Instruction Matching with Souffle Datalog

I’ve been thinking about instruction selection and datalog a lot lately.

Instruction selection is the step of taking a compiler intermediate representation and figuring out which concrete assembly instructions you want to use to implement it. This slightly more concrete instruction IR (MIR) typically still needs to be register allocated and scheduled before it is fully formed assembly.

Sometimes there is a nice one to one correspondence, like there may be an add instruction in your IR that corresponds to an add assembly instruction.

Sometimes is may take multiple assembly instruction to implement a simple IR construct, or a simple assembly construct may implement a complicated IR expression. Simple examples of the latter included fused multiply add instructions, or memory load instructions that allow constant offsets of the address (an internal add operation like ld result [addr + 4]).

###

◆ **Set of tasks**
a - In the post on instruction matching, what is the abbreviation for the slightly more concrete instruction IR?
b - Please repeat the post on instruction matching, starting at the words "I’ve been thinking" and stopping after "[addr + 4]).", and switch "assembly" to "machine" throughout that stretch.
You won't need the material that comes next.

###

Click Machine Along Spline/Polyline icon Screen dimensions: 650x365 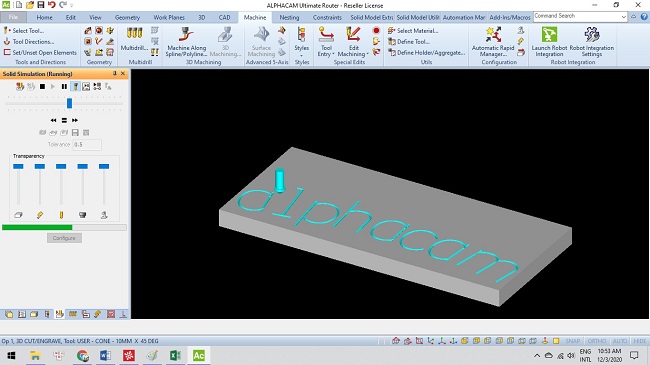coord(187,41)
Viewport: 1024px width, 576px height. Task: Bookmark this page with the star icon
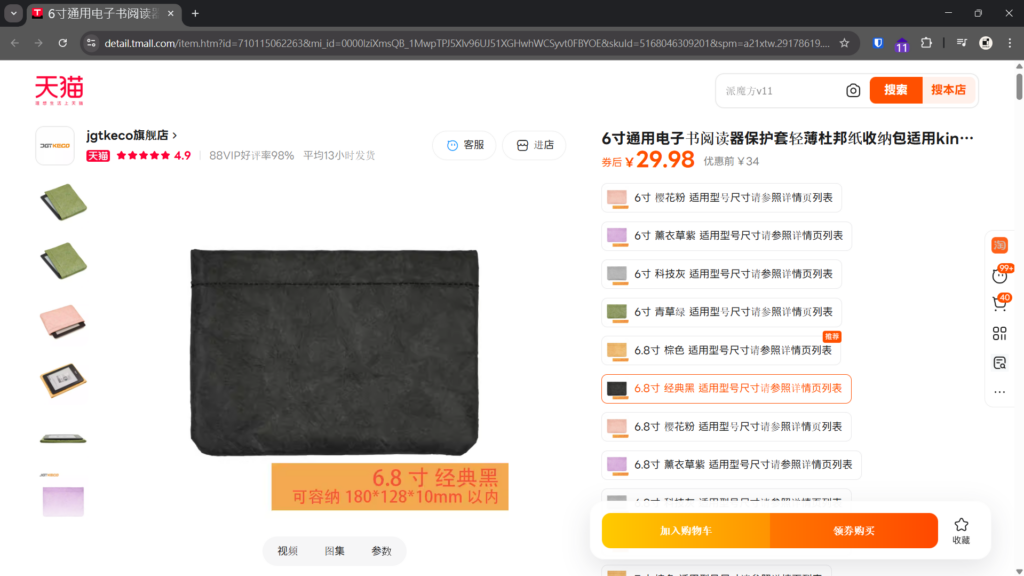point(844,43)
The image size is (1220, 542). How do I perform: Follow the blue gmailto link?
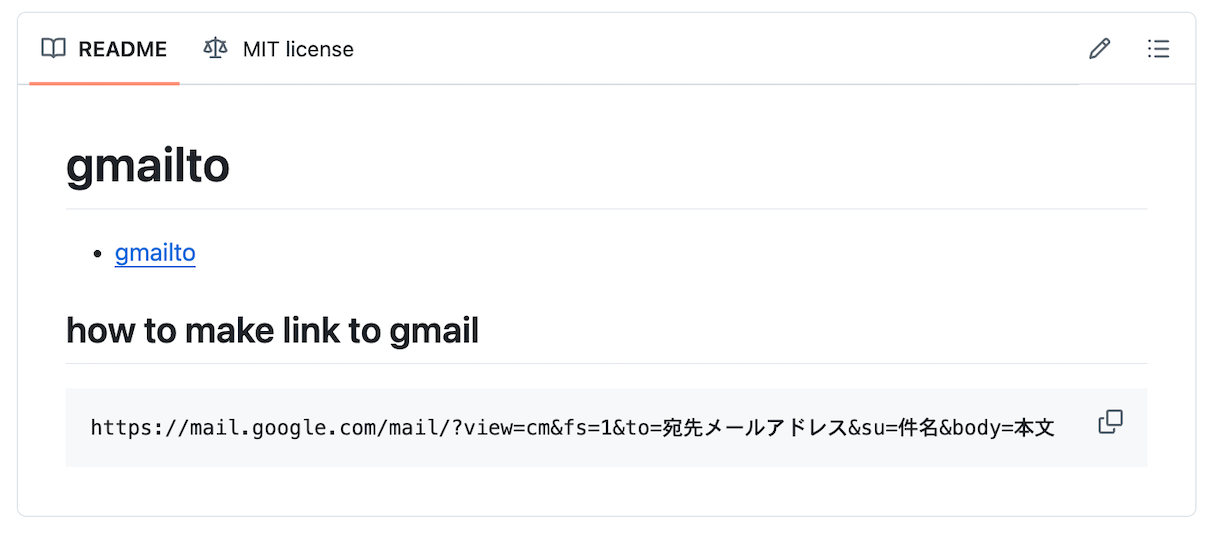click(x=155, y=253)
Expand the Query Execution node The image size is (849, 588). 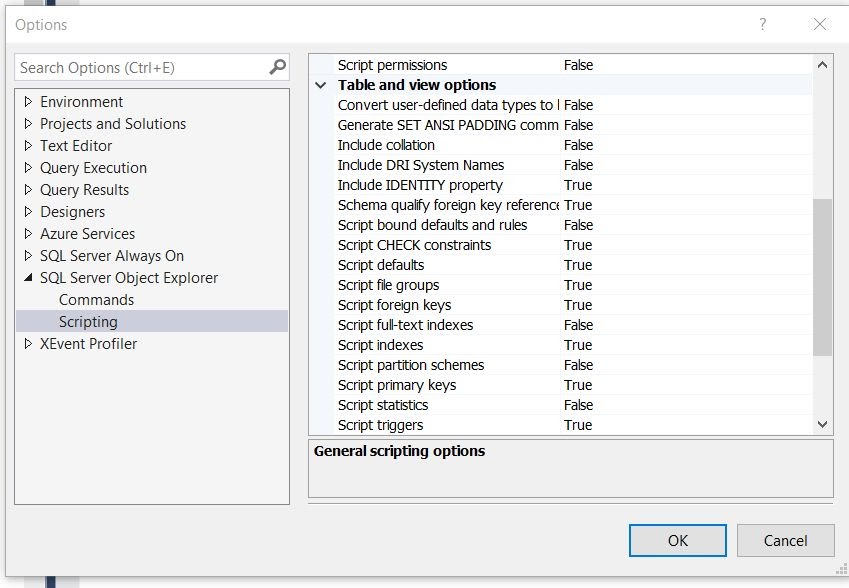(29, 167)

###

◆ **Solutions in order**
a - MIR

b -
I’ve been thinking about instruction selection and datalog a lot lately.

Instruction selection is the step of taking a compiler intermediate representation and figuring out which concrete machine instructions you want to use to implement it. This slightly more concrete instruction IR (MIR) typically still needs to be register allocated and scheduled before it is fully formed machine.

Sometimes there is a nice one to one correspondence, like there may be an add instruction in your IR that corresponds to an add machine instruction.

Sometimes is may take multiple machine instruction to implement a simple IR construct, or a simple machine construct may implement a complicated IR expression. Simple examples of the latter included fused multiply add instructions, or memory load instructions that allow constant offsets of the address (an internal add operation like ld result [addr + 4]).